Among the records that follow, find each line holding the word "computer" and copy it.

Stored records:
>>>>

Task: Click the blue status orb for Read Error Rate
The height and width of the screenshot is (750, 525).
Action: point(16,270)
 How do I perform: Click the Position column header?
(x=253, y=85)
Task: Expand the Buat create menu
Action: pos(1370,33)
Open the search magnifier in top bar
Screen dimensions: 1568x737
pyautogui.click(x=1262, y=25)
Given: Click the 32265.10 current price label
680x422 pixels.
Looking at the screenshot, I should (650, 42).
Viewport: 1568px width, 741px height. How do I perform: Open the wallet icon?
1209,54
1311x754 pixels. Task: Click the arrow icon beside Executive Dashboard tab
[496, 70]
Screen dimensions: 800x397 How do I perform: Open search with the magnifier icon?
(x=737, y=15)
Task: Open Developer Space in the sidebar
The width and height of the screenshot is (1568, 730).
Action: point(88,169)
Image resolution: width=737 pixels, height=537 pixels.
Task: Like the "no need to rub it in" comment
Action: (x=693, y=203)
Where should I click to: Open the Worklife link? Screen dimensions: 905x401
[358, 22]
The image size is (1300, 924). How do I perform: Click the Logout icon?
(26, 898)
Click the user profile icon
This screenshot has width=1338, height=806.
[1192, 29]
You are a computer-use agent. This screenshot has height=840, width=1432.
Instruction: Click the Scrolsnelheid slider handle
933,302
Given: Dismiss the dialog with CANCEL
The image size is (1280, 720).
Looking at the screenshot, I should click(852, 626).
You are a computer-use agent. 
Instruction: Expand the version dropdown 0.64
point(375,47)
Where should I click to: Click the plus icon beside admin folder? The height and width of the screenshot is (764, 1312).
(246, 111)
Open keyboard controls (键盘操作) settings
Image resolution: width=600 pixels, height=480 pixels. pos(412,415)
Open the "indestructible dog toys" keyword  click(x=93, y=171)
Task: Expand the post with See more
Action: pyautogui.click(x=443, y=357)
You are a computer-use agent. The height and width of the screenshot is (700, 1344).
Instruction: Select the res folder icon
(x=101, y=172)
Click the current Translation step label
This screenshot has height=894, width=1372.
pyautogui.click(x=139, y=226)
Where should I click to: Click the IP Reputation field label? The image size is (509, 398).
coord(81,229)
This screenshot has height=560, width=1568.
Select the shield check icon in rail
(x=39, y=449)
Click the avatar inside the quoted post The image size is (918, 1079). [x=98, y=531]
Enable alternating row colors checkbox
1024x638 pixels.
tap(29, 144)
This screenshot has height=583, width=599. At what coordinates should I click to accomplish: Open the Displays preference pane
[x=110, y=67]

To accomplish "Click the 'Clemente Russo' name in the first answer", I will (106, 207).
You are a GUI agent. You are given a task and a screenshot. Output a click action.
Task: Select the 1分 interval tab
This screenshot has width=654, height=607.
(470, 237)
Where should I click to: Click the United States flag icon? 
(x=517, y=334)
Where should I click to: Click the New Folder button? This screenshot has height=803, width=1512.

<<<<

• _TASK ANSWER_
You are a computer-use agent. This screenshot has height=840, width=1432.
You are a computer-use agent. 
You are a computer-use agent. The height and width of the screenshot is (700, 1344).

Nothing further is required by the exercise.